## Problem to work on
The lines to retype are the one with "Älterer Post (235, 1200)" and all that follow it to the end of the entries below; copy them exactly and nothing else.

## Items from a data source
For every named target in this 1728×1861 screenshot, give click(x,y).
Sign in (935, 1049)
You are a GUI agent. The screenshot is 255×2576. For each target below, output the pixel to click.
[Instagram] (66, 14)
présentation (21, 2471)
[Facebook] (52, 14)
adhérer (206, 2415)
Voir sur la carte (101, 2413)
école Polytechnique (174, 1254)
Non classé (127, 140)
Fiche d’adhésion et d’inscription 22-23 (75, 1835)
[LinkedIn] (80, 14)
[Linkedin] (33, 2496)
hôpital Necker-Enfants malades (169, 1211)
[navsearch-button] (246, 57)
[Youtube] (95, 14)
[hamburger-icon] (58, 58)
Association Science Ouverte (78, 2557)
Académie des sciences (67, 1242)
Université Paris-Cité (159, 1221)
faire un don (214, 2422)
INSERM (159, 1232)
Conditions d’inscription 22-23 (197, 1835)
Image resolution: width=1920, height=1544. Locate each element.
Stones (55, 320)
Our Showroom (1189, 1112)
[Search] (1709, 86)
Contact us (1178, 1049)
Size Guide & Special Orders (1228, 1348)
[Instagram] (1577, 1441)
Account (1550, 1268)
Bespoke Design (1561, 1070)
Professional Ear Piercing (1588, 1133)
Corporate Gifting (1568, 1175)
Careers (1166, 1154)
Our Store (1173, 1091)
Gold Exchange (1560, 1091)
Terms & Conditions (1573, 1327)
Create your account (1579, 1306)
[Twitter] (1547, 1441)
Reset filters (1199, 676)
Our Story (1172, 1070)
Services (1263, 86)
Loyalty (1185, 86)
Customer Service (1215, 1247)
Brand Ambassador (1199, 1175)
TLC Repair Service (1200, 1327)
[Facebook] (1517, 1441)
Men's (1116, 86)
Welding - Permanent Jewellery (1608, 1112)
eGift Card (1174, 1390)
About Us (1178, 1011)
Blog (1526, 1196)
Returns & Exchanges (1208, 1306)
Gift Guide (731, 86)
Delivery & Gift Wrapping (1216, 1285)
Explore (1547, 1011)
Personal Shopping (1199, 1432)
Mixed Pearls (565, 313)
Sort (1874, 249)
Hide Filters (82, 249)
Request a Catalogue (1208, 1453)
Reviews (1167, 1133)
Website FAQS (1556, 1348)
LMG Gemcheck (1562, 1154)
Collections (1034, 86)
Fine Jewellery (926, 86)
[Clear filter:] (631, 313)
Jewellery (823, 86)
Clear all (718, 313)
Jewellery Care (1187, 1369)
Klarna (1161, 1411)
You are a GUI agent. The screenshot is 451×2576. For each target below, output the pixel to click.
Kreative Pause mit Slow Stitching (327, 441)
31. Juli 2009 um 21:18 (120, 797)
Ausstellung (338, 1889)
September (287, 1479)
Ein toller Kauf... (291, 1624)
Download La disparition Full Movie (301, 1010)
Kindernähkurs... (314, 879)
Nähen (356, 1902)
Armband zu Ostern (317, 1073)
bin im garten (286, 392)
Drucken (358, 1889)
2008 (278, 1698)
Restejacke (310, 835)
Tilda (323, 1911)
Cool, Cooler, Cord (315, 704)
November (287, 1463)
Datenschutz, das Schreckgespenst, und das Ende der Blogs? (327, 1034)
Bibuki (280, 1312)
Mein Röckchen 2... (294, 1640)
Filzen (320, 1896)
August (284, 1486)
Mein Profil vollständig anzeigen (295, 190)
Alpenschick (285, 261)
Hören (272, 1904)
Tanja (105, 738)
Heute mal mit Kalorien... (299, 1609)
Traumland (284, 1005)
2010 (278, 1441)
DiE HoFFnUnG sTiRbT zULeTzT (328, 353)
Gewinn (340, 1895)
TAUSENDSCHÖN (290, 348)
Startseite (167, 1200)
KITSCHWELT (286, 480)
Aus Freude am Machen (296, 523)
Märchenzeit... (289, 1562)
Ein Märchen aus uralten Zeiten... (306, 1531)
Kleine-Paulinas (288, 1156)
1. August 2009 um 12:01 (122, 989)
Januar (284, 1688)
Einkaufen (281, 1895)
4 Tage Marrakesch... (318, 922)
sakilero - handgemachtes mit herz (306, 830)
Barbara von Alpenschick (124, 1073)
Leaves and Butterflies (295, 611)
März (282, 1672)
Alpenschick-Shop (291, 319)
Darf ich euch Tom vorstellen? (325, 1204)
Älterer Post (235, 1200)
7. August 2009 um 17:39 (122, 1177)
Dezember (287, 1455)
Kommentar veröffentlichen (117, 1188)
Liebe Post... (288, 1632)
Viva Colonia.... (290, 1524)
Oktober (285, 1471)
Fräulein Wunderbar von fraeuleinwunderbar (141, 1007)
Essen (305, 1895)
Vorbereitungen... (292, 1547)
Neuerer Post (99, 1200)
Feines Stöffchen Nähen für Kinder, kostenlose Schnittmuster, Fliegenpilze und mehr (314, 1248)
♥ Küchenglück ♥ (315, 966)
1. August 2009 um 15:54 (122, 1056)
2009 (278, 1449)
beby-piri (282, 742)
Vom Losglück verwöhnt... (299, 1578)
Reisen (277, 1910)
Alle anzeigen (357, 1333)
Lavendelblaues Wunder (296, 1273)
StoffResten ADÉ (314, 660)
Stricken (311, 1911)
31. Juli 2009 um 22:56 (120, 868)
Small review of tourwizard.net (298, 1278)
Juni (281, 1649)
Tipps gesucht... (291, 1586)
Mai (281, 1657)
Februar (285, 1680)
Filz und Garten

## Task answer
Älterer Post (235, 1200)
7. August 2009 um 17:39 (122, 1177)
Dezember (287, 1455)
Kommentar veröffentlichen (117, 1188)
Liebe Post... (288, 1632)
Viva Colonia.... (290, 1524)
Oktober (285, 1471)
Fräulein Wunderbar von fraeuleinwunderbar (141, 1007)
Essen (305, 1895)
Vorbereitungen... (292, 1547)
Neuerer Post (99, 1200)
Feines Stöffchen Nähen für Kinder, kostenlose Schnittmuster, Fliegenpilze und mehr (314, 1248)
♥ Küchenglück ♥ (315, 966)
1. August 2009 um 15:54 (122, 1056)
2009 (278, 1449)
beby-piri (282, 742)
Vom Losglück verwöhnt... (299, 1578)
Reisen (277, 1910)
Alle anzeigen (357, 1333)
Lavendelblaues Wunder (296, 1273)
StoffResten ADÉ (314, 660)
Stricken (311, 1911)
31. Juli 2009 um 22:56 (120, 868)
Small review of tourwizard.net (298, 1278)
Juni (281, 1649)
Tipps gesucht... (291, 1586)
Mai (281, 1657)
Februar (285, 1680)
Filz und Garten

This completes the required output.